有力な農民は、荘園領主や地頭を通り越して守護大名と直接主従関係を結び、「地侍」という身分を獲得。のち、庄屋へとつながる

<一揆>

江戸時代の百姓一揆のイメージが強いが、これとは違う。「揆(みち)」を一つにするという意味で、連帯と平等が基本。一味同心が精神、一味神水が儀式。起請文を焼いて灰と神水を混ぜて回し飲む儀式を行う。

国人(地頭で領主層に成長した者)の指導する地域的な一揆を「国人一揆」とも呼ぶが、一揆とは団結した集団を指し、「国人一揆」の他にも、「土一揆」、「馬借一揆」などが知られる。中世では個々の力ではなしえない目的を実現するために宗教もたびたび利用された。 

①正長の土一揆(1428)「日本開白以来、土民蜂起是れ初めなり」(近江の馬借一揆にはじまる)

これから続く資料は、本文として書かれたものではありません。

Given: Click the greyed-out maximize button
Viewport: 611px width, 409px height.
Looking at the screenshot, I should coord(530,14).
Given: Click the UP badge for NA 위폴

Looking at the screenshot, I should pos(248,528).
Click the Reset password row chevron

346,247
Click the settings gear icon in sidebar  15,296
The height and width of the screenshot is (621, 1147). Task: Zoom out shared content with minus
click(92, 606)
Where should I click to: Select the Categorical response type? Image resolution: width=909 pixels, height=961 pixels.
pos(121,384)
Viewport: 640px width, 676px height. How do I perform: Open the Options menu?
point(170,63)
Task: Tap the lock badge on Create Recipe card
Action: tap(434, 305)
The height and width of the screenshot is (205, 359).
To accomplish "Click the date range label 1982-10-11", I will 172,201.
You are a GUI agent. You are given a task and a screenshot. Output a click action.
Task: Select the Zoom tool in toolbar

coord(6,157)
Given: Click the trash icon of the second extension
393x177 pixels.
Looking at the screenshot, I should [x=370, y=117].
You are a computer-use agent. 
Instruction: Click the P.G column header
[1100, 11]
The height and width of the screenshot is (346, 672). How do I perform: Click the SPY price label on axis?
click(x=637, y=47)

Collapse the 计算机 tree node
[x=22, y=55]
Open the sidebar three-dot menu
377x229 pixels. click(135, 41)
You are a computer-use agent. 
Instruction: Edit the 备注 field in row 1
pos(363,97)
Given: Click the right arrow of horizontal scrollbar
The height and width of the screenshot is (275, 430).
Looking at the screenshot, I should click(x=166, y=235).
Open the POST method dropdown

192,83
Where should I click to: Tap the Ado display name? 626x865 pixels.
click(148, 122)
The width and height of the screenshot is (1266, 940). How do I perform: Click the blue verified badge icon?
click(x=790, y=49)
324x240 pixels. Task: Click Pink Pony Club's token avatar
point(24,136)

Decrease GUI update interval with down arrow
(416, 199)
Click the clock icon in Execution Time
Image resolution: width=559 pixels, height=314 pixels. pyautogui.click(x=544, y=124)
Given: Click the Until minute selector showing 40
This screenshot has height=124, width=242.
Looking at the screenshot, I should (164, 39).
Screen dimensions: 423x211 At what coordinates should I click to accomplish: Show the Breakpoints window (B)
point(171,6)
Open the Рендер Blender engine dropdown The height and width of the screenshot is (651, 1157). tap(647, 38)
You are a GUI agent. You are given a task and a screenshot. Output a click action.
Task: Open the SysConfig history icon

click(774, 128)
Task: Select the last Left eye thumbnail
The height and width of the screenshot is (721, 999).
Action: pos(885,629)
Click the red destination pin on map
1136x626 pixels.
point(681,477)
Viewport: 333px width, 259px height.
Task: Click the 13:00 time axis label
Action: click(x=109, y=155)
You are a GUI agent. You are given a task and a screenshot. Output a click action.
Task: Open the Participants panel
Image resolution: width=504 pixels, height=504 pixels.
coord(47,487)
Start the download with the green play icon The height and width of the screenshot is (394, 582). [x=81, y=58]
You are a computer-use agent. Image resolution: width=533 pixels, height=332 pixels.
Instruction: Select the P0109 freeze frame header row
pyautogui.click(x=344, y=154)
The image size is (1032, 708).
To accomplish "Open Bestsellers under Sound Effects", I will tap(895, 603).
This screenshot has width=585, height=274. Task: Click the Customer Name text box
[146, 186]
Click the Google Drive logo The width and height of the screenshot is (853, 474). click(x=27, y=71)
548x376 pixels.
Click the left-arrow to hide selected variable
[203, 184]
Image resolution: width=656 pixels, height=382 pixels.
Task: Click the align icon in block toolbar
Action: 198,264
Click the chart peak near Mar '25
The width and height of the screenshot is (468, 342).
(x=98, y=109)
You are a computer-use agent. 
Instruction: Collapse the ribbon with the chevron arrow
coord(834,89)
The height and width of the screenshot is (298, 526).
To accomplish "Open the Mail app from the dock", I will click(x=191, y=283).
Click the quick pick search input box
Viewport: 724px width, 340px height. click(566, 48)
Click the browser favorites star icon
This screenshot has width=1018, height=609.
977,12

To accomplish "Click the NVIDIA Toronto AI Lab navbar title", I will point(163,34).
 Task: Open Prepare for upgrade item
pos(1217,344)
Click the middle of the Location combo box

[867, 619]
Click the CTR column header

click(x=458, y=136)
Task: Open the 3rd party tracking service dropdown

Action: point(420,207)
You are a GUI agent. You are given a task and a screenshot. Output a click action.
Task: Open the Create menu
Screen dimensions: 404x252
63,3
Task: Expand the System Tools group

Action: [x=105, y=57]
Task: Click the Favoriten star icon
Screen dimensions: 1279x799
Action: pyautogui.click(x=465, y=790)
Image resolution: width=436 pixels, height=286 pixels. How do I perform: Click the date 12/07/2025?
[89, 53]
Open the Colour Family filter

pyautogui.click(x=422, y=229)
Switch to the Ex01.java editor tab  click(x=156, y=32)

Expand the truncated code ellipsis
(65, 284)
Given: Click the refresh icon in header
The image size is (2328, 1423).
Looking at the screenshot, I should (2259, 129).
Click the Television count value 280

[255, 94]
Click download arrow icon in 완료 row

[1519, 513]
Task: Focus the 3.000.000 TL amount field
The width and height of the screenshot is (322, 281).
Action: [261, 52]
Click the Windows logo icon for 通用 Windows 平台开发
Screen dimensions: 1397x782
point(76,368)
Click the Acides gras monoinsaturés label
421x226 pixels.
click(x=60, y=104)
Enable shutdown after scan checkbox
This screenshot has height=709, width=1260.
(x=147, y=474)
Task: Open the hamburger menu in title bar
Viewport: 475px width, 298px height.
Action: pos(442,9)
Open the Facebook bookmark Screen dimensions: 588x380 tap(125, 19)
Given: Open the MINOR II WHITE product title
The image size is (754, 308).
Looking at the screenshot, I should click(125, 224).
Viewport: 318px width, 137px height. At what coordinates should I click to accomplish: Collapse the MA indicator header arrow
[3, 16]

②播磨の土一揆(1429)「侍をして国中に在らしむべからず」

③嘉吉の土一揆(1441)「代始めに此の沙汰は先例と称す」

④山城の国一揆(1485)「今度両院の時宜を申し定めん」

⑤加賀の一向一揆(1488)「百姓の待ちたる国のやうになり行き候」

<正ちゃん はりきり 柿食って 山の かかしと 一向一揆>(石黒先生)

 
 

倭寇について

高麗は前期倭寇によって滅ぼされたというくらい被害にあった。朝鮮半島だけで400件の襲撃を受けた。倭寇の内実は極めて多様。
後期倭寇は勘合貿易中断(1551年)後、王直(~1559)ら中国人を中心に活発。秀吉の海賊停止令まで続く。
【倭寇】
前期倭寇⇒高麗滅亡⇒李氏朝鮮⇒応永の外寇⇒三浦の乱⇒後期倭寇⇒秀吉の海賊停止令
1368年 明が建国
1392年 李成桂(1335~1408)が李氏朝鮮を建国。
1419年 応永の外寇(朝鮮の目的は倭寇の撃滅にあるというが…、実質は対馬侵略を試みて?宗家にぼろ負け。)
1443年 癸亥条約(きがいじょうやく:宗氏と朝鮮の間)
1510年 三浦の乱(これにより日朝貿易はふるわなくなる)
1523年 寧波の乱で大内氏が細川氏に勝利【さらに詳しく
1551年 大内氏滅亡で勘合貿易中断
1559年 王直捕殺で後期倭寇は衰えを見せる
1588年 豊臣秀吉の海賊停止令で倭寇は後を絶つ。